FreeOpcUa / opcua-asyncio

OPC UA library for python >= 3.7
GNU Lesser General Public License v3.0
1.04k stars 345 forks source link

How to properly handle connection issues and reconnecting? (request for comments) #1660

Open cerlestes opened 2 weeks ago

cerlestes commented 2 weeks ago

Hello everyone!

First off, thanks a lot to every contributor of this repository; it's a great library that has helped us out tremendously in multiple projects. Secondly, I hope it's okay that I'm using an issue to open a discussion. I'd like to gather some insights from people who are more knowledgable than I am about OPC-UA and this library, hoping that I'll be able to contribute a well-rounded feature out of this discussion in the future.

The topic is handling connection issues and reconnecting properly. Right now, whenever our application loses the connection to the OPC-UA server, for example because the PLC config changed and it's reloading the server, we're reconnecting the client from our application once we try to interact with a node and it fails (we catch the UaError and simply try connecting up to a few times). This was fine until subscriptions came into play. With subscriptions, I'm really having a hard time finding the proper way to detect issues, reconnect and restart the subscriptions.

I've found the Client._monitor_server_loop() method, which is started as a task into Client._monitor_server_task. Once the connection dies, it'll inform the subscriptions of the BadShutdown. This seems to be about the only way to be informed about a connection issue other than emulating that behaviour externally to the client, polling and catching errors when they are raised. Another method of detecting connection issues is the Client.check_connection() method. But again, this method must be polled from the application external to the client.

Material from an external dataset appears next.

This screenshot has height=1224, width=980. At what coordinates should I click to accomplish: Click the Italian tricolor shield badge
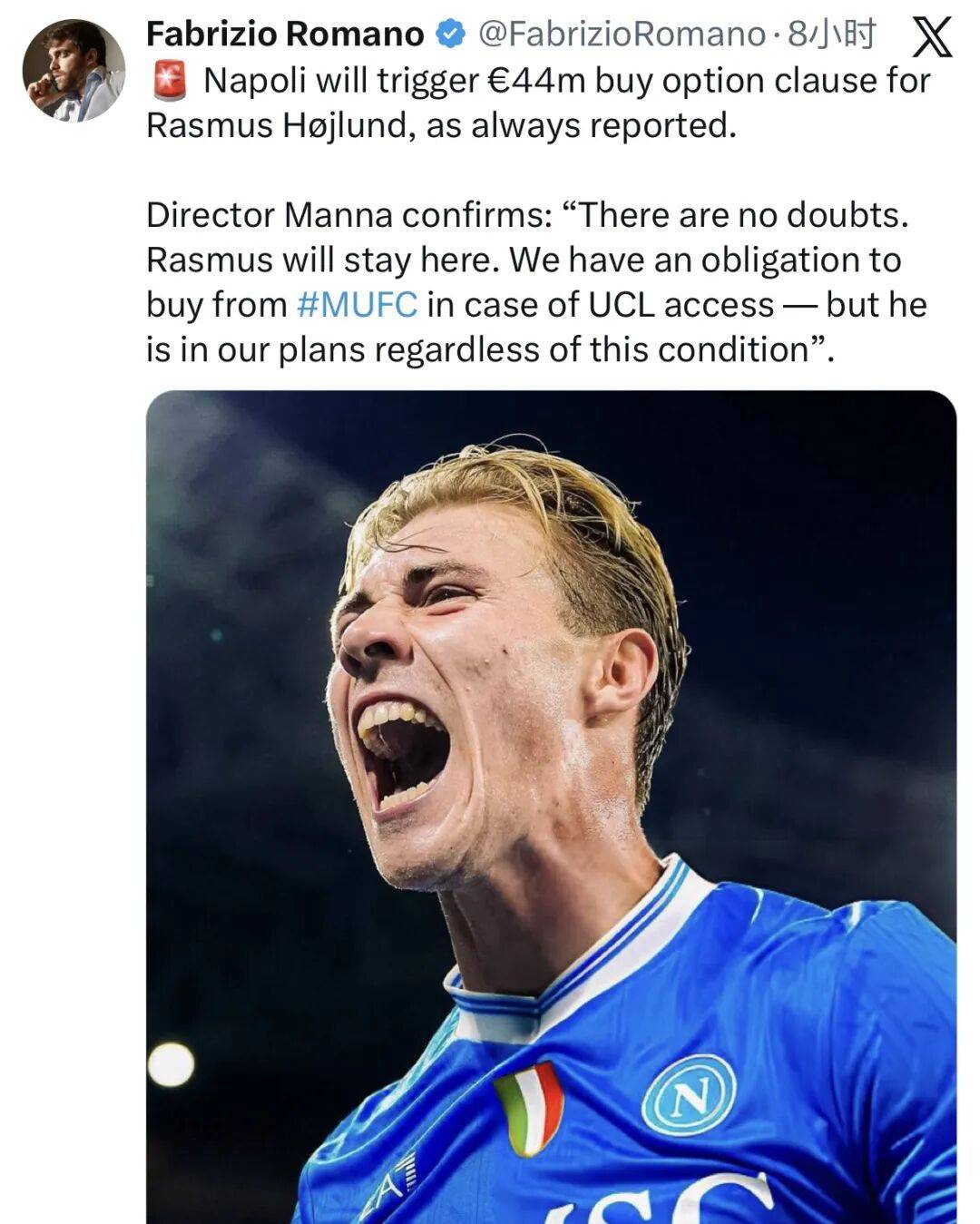(x=530, y=1107)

I think ideally the client itself should provide a mechanism to allow applications to react to connection issues and states in general, i.e. callback when the client lost the connection. On top of that, it should then implement an optional reconnect mechanism that, when enabled, automatically attempts to reconnect upon losing connection, including restoring any subscriptions.

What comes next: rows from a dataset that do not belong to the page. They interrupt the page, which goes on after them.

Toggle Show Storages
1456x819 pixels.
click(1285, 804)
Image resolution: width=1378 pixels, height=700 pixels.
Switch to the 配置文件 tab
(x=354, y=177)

My current proposal would be the following:

I'd love to hear what you guys think about this and how you would approach this. Maybe someone has already implemented a similiar reconnect mechanism and would like to share their thoughts, I'd greatly appreciate that.

Thanks a lot!

cerlestes commented 1 week ago

A small update after a week of trying to work on this:

I've implemented the solution I've stated above in an adapter class of our application code. It worked absolutely fine when I tried it on my Windows machine by cutting the SSH forwarding to the PLC network and reconnecting it; the client would pick up on this and restablish connection just fine. But when we tried running it from a Linux host, where we'd sporadically blackhole the PLC IP address via nftables to simulate packet loss, the application would sometimes end up hanging ad infinitum when trying to connect the same Client instance again after it had lost its connection. I couldn't find the solution to this problem; I don't want to point fingers at somebody else's code, but it seemed like the bug is either somewhere in the UaClient/UASocketProtocol or even deeper within Python. The UaClient calls asyncio.wait_for() when connecting, but this timeout never fires; the function simply hangs forever. Adding another asyncio.wait_for() around it in our application code didn't work either, which sounds to me like the whole thread is getting stuck somewhere deep down the rabbit hole.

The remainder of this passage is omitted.